[Items listed in a dataset]
•••

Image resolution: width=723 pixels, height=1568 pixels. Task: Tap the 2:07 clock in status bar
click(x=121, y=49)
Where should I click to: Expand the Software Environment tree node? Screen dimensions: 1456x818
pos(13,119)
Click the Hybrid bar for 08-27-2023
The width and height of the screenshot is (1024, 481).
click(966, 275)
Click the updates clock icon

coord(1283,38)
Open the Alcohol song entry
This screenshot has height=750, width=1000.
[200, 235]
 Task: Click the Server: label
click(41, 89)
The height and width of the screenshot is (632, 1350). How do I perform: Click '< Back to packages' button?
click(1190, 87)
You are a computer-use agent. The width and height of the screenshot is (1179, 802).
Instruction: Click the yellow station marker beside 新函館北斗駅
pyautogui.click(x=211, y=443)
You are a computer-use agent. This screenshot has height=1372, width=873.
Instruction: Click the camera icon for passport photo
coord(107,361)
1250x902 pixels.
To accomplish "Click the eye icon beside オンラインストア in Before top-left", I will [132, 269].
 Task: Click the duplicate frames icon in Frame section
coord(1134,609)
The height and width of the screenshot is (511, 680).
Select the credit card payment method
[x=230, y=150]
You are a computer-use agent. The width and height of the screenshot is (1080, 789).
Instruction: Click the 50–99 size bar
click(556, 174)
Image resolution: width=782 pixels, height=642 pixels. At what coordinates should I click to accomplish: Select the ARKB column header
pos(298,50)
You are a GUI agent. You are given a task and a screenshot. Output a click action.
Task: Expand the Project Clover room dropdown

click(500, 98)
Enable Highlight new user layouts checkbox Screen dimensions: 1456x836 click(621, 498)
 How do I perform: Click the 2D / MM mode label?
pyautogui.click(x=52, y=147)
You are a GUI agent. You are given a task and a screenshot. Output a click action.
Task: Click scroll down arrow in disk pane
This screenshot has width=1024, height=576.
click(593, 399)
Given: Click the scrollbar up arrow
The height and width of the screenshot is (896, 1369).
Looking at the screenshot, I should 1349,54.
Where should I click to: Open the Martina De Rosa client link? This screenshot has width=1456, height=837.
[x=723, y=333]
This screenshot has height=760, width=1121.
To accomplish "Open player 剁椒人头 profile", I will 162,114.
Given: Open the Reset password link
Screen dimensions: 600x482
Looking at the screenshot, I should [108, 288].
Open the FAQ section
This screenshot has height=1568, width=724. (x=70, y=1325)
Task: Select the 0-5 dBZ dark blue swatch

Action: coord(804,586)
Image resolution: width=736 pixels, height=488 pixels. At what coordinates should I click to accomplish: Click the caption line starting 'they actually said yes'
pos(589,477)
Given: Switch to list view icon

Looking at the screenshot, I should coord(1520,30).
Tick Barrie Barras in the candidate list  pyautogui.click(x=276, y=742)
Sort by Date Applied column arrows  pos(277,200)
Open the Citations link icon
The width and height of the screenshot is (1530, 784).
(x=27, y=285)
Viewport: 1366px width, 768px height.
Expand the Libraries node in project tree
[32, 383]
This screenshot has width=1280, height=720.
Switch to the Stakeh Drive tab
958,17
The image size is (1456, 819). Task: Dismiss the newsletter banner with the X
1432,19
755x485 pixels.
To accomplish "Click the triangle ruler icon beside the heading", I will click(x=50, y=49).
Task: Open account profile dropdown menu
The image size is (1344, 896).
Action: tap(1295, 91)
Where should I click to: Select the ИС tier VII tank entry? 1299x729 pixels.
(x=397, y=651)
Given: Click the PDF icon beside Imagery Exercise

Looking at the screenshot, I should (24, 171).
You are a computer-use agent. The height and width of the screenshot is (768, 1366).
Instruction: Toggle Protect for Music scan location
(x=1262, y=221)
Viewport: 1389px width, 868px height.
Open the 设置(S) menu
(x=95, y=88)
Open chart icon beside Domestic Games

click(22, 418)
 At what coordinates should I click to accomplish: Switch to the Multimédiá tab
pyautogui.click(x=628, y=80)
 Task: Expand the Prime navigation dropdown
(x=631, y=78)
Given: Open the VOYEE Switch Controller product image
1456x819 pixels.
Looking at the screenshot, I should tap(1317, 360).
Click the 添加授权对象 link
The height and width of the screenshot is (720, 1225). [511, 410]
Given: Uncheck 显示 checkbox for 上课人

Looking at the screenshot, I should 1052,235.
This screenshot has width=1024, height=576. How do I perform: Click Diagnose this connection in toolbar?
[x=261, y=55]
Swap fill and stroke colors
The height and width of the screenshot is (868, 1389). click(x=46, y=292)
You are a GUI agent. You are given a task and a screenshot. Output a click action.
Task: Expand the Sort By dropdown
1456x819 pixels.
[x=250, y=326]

•••

- **PROBLEM DESCRIPTION**:
Copy the lines above word for word, starting at the line that contains "How do I perform: Click the" and ending after the line that contains "Looking at the screenshot, I should (24, 171).".

- **EXERCISE SOLUTION**:
 How do I perform: Click the 2D / MM mode label?
pyautogui.click(x=52, y=147)
You are a GUI agent. You are given a task and a screenshot. Output a click action.
Task: Click scroll down arrow in disk pane
This screenshot has width=1024, height=576.
click(593, 399)
Given: Click the scrollbar up arrow
The height and width of the screenshot is (896, 1369).
Looking at the screenshot, I should 1349,54.
Where should I click to: Open the Martina De Rosa client link? This screenshot has width=1456, height=837.
[x=723, y=333]
This screenshot has height=760, width=1121.
To accomplish "Open player 剁椒人头 profile", I will 162,114.
Given: Open the Reset password link
Screen dimensions: 600x482
Looking at the screenshot, I should [108, 288].
Open the FAQ section
This screenshot has height=1568, width=724. (x=70, y=1325)
Task: Select the 0-5 dBZ dark blue swatch

Action: coord(804,586)
Image resolution: width=736 pixels, height=488 pixels. At what coordinates should I click to accomplish: Click the caption line starting 'they actually said yes'
pos(589,477)
Given: Switch to list view icon

Looking at the screenshot, I should coord(1520,30).
Tick Barrie Barras in the candidate list  pyautogui.click(x=276, y=742)
Sort by Date Applied column arrows  pos(277,200)
Open the Citations link icon
The width and height of the screenshot is (1530, 784).
(x=27, y=285)
Viewport: 1366px width, 768px height.
Expand the Libraries node in project tree
[32, 383]
This screenshot has width=1280, height=720.
Switch to the Stakeh Drive tab
958,17
The image size is (1456, 819). Task: Dismiss the newsletter banner with the X
1432,19
755x485 pixels.
To accomplish "Click the triangle ruler icon beside the heading", I will click(x=50, y=49).
Task: Open account profile dropdown menu
The image size is (1344, 896).
Action: tap(1295, 91)
Where should I click to: Select the ИС tier VII tank entry? 1299x729 pixels.
(x=397, y=651)
Given: Click the PDF icon beside Imagery Exercise

Looking at the screenshot, I should (24, 171).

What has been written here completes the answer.